Whoa, a Blixen quote opener! I love it. Many, many moons ago I started one of my poems with a great line from her too!
https://poempathy.wordpress.com/2022/08/12/sonnet-concerning-love/
I dare say you are the only other person I've ever seen reference her since.
I don't discriminate against quotes. People yes, I'll discriminate against people, but not good quotes.
From Carol Deppe's books I've come around to think in terms of growing:
* greens (easy, little space)
* fruits (pretty easy, a little more space, right varieties and few pests)
* carbs (more space, difficulty varies--potatoes and squash mostly easy)
* protein (most demanding)
I've shifted to focusing on the hard stuff and the easy stuff takes care of itself without too much effort. It looks like, from your plants list, you will overproduce fruit by a good margin.
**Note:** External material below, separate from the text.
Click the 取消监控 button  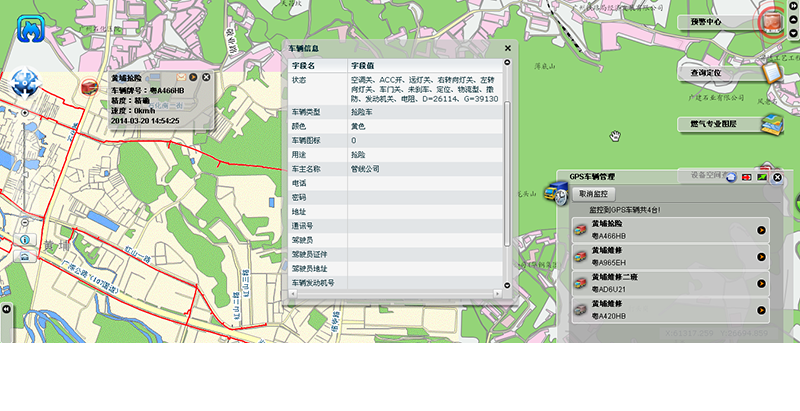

It is not that hard to grow enough fruit (freeze whole fruit on cookie sheets, then bag).
Good luck!
Note 1: In terms of protein, pole beans are easy.
Note 2: I also have a 5th category: growing fuel; and a 6th: miscellaneous category for supporting pollinators, improving soil, and growing poles (e.g. bean poles)
I want to grow beans but the problem are the damn deer (there's a lot). I know they'll chew on them because either them or the ground rats have been eating my kale. We're putting up fencing but it won't be done for awhile, hence the heavy focus on simple crops. I want to overproduce first and see what the yields are like relative to the critters and climate, and then do my fancier plants that need babying. It'll take a few years before I get there though...
Happy planting!
Awesome. Way to be the change you want to see.
No one's gonna change but me, apparently.
Hahaha. Stay strong my friend. When you start getting first fruits, people change. I have some of the same issue around my place - I’m investing in a walk in that I’ll rent out space for for hanging meat. Another person is doing a cold smoker. These things take time.
Great read, love the food self sufficiency
I'm really hopeful for the squash tbh. I love making zucchini stir fry and pumpkin pies, plus I'll be able to say I'm rich in potatoes.